The anthracycline antibiotic daunomycin, having four fused rings and an amino sugar, is being used in the treatment of acute leukemia. Binding to DNA is generally believed to be essential for its activity. We have studied the interaction of daunomycin with DNA hexamer sequence d-(TGATCA) 2 by titrating up to two drug molecules per duplex using nuclear magnetic resonance spectroscopy. The solution structure of 2:1 drug to DNA complex based on two dimensional nuclear Overhauser enhancement (NOE) spectroscopy and molecular dynamics calculations has been studied. The change in conformation of drug molecule on binding to DNA, deoxyribose conformation and glycosidic bond rotation has been obtained. The absence of sequential NOE connectivities at d-T1pG2 and d-C5pA6 sites shows that the drug chromophore intercalates between these two base pairs.

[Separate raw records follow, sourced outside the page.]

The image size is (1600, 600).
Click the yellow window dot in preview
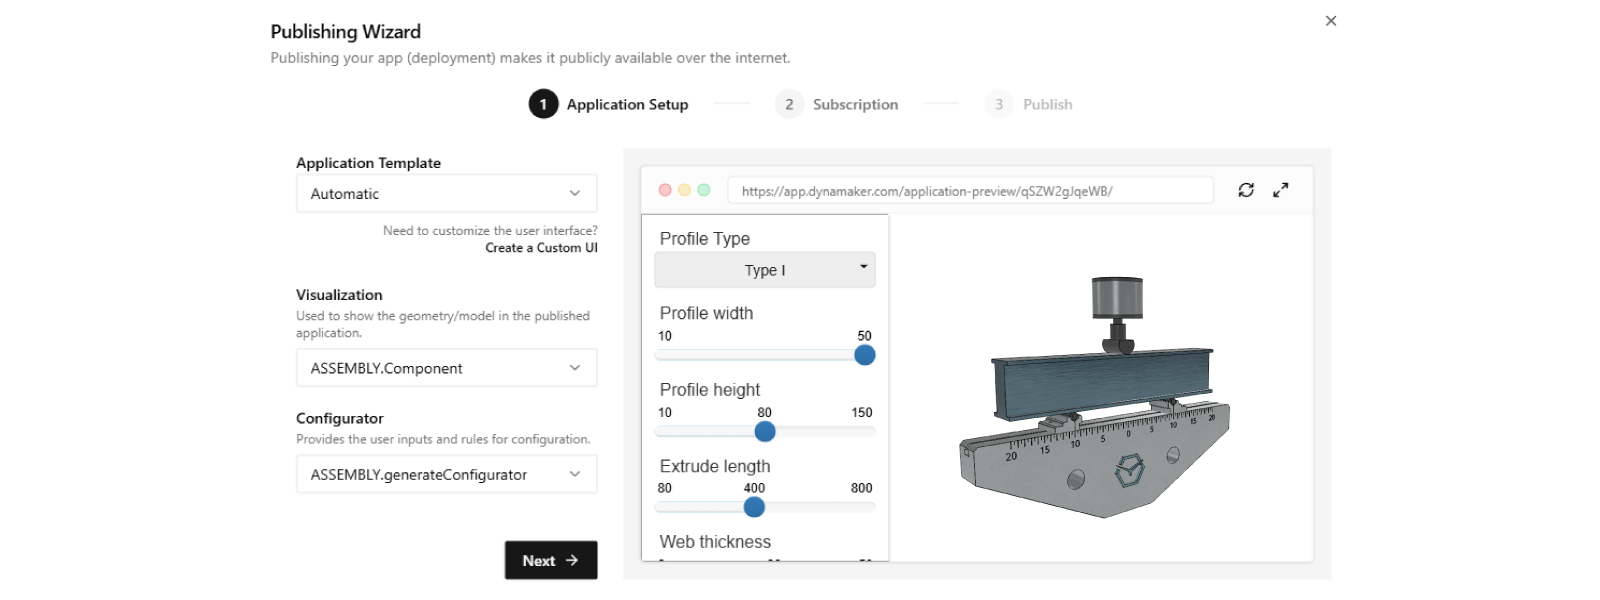pyautogui.click(x=685, y=190)
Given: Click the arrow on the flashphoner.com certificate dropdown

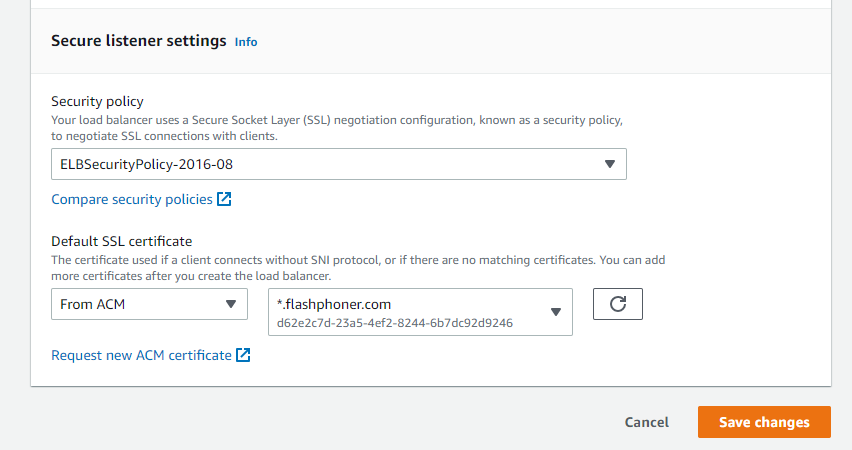Looking at the screenshot, I should coord(556,312).
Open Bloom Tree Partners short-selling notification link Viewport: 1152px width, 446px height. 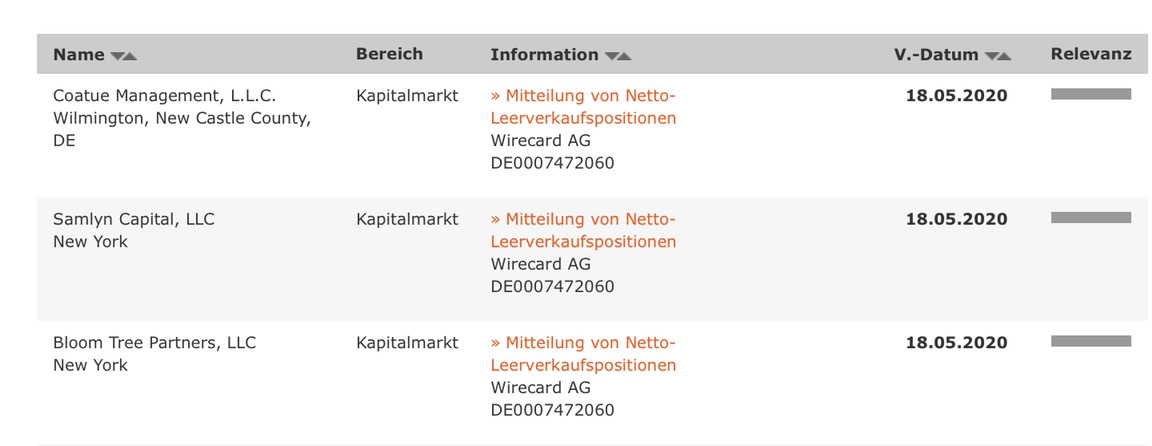tap(583, 354)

This is substantiated by intermolecular NOEs observed between nucleotide base protons and aromatic ring protons of drug molecule. A set of 17 intermolecular NOE interactions allowed the structure to be derived by restrained molecular dynamics simulations, which have been compared with that obtained by X-ray analysis. Several specific interactions between the drug and DNA protons are found to stabilize the formation of drug–DNA complex.